• **What is required**: Return, exactly and with nothing added, the line with "Screen dimensions: 960x1040" together with all lines after it through the end of the data below. No pictures belong in the copy.
--------------------------------
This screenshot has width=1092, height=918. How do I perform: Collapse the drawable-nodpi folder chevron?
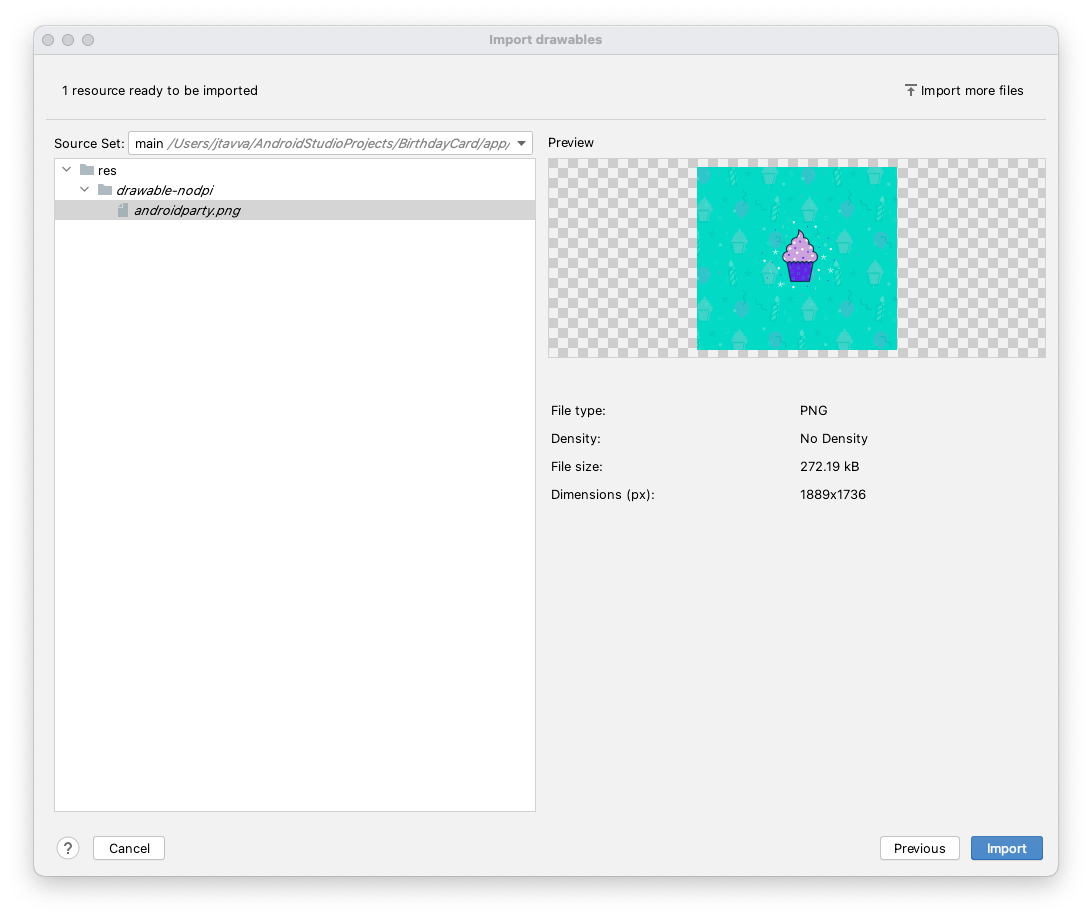tap(85, 190)

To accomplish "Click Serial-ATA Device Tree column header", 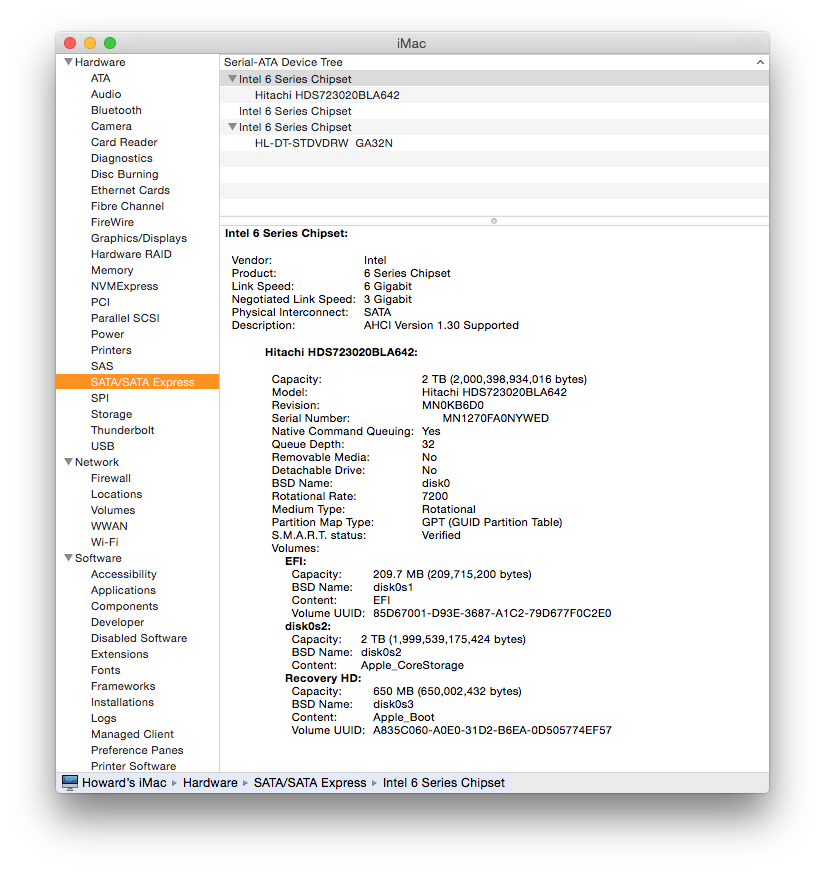I will [x=283, y=62].
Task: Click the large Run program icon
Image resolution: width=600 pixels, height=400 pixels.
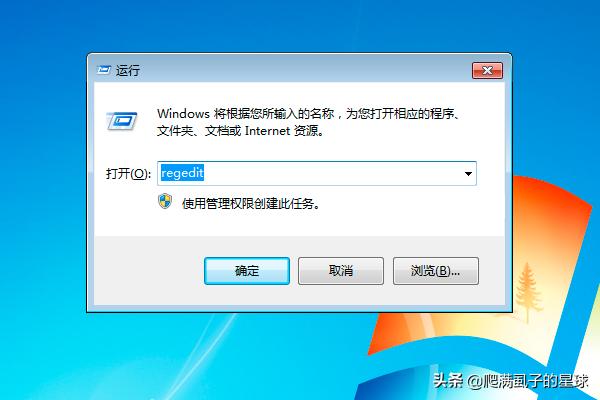Action: [x=122, y=122]
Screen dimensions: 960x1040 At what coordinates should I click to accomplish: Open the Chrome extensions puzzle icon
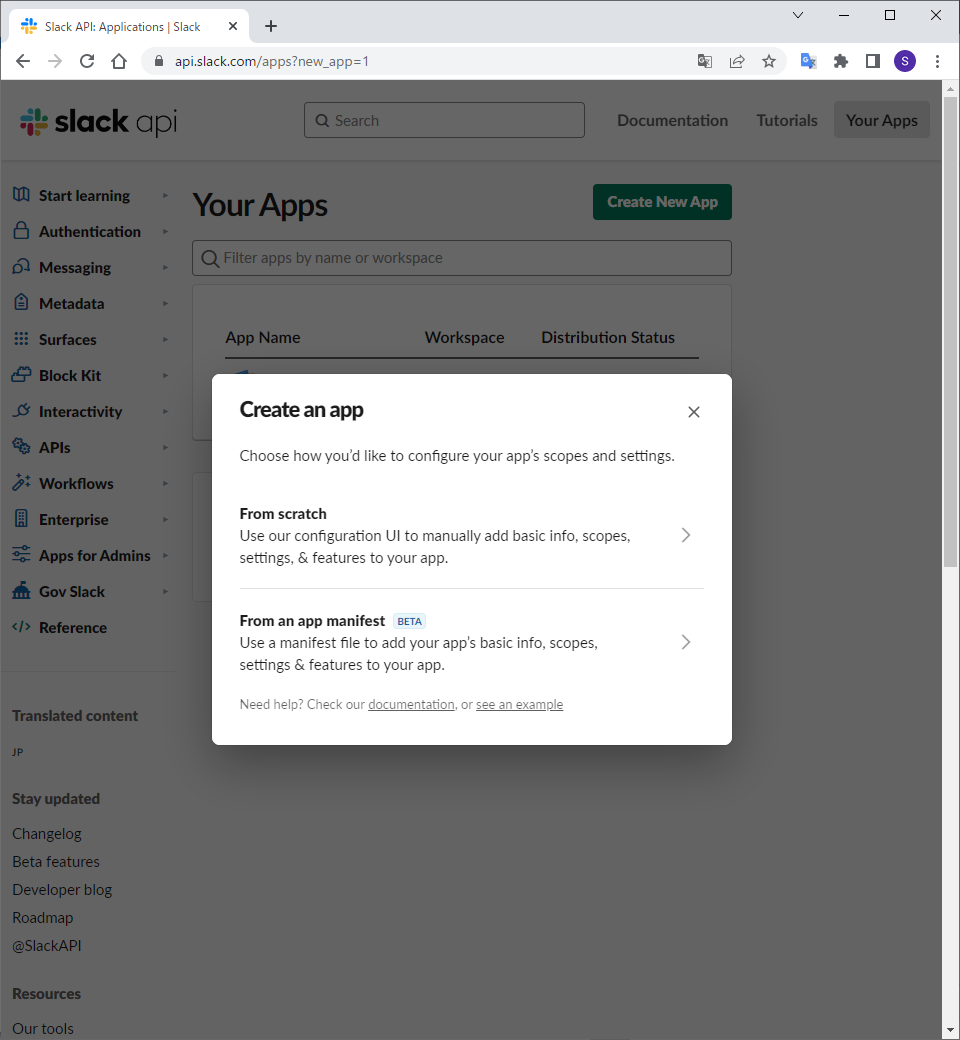click(x=841, y=61)
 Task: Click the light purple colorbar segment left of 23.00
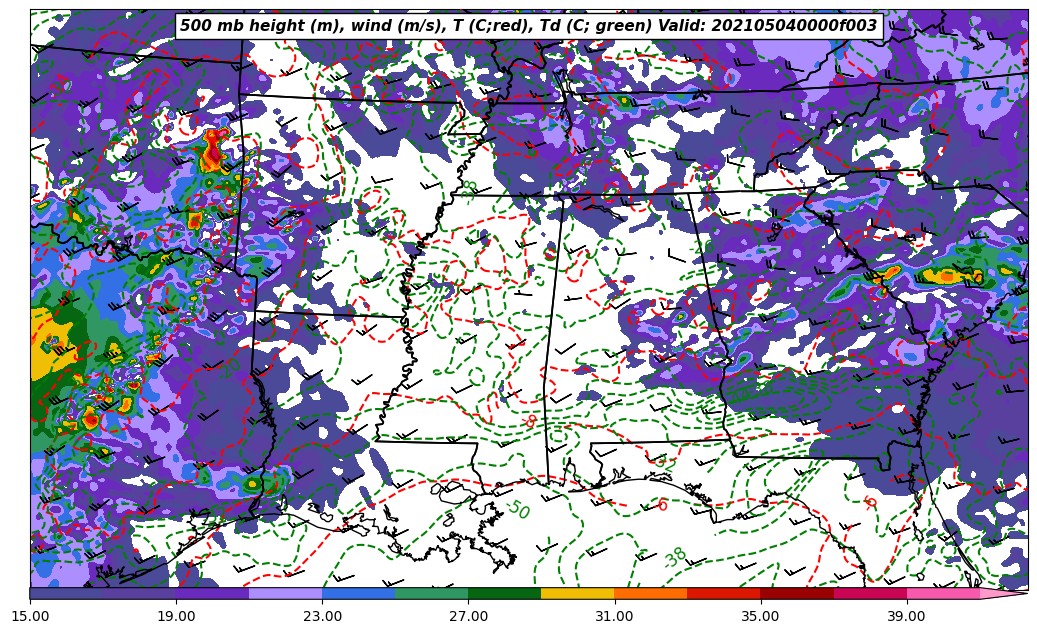pyautogui.click(x=285, y=594)
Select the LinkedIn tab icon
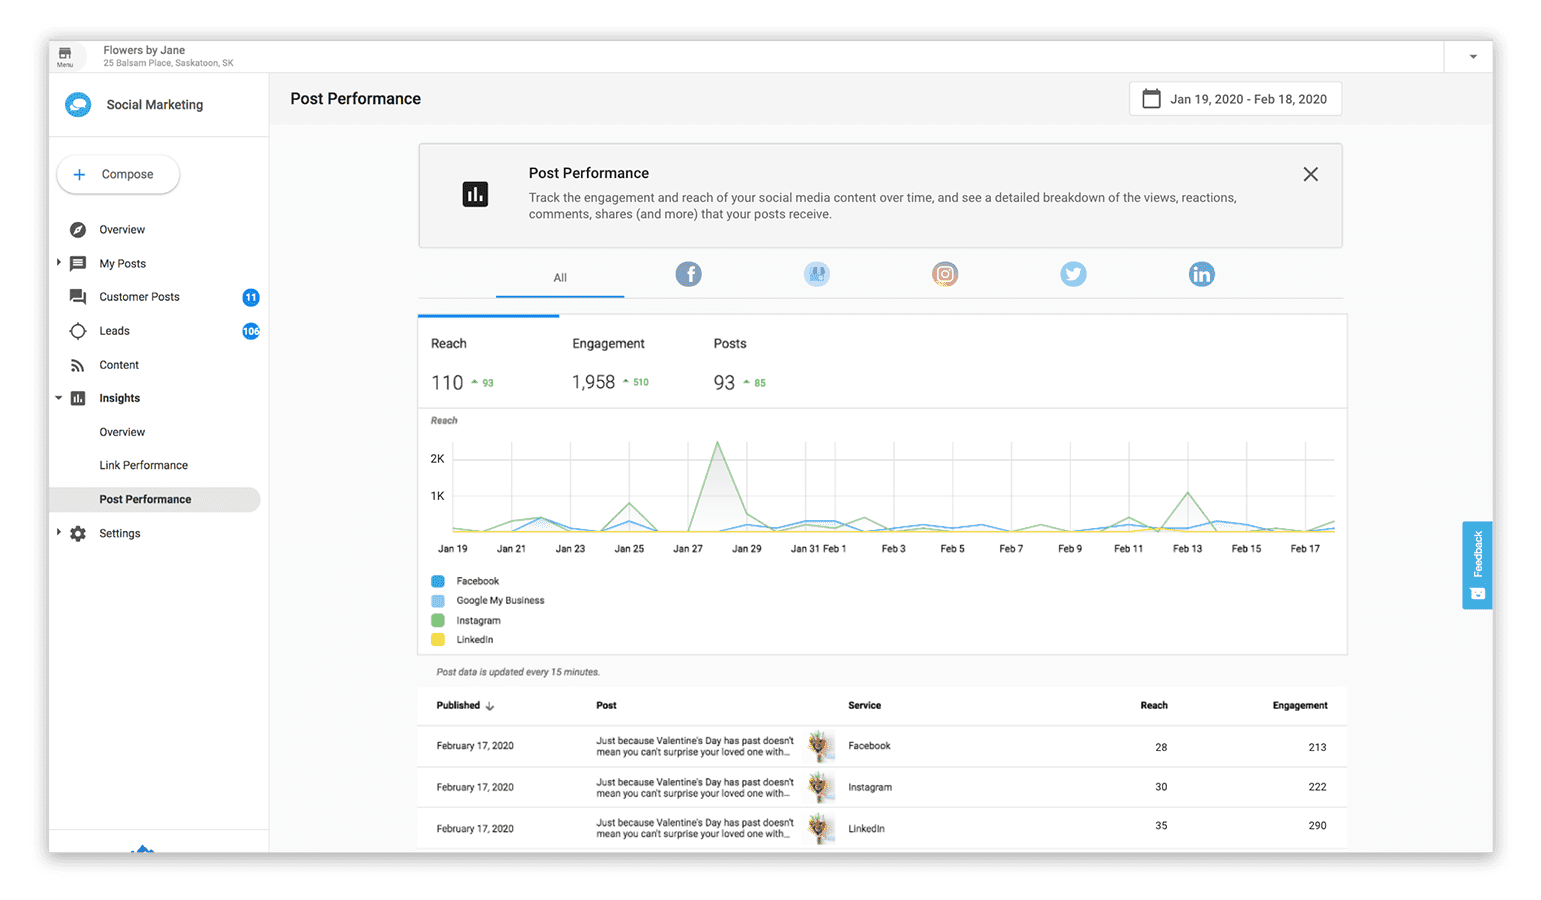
--------------------------------
• **Output of the exercise**:
Screen dimensions: 960x1040 At what coordinates should I click to accomplish: Open the Chrome extensions puzzle icon
click(x=841, y=61)
 Task: Click the light purple colorbar segment left of 23.00
pyautogui.click(x=285, y=594)
Select the LinkedIn tab icon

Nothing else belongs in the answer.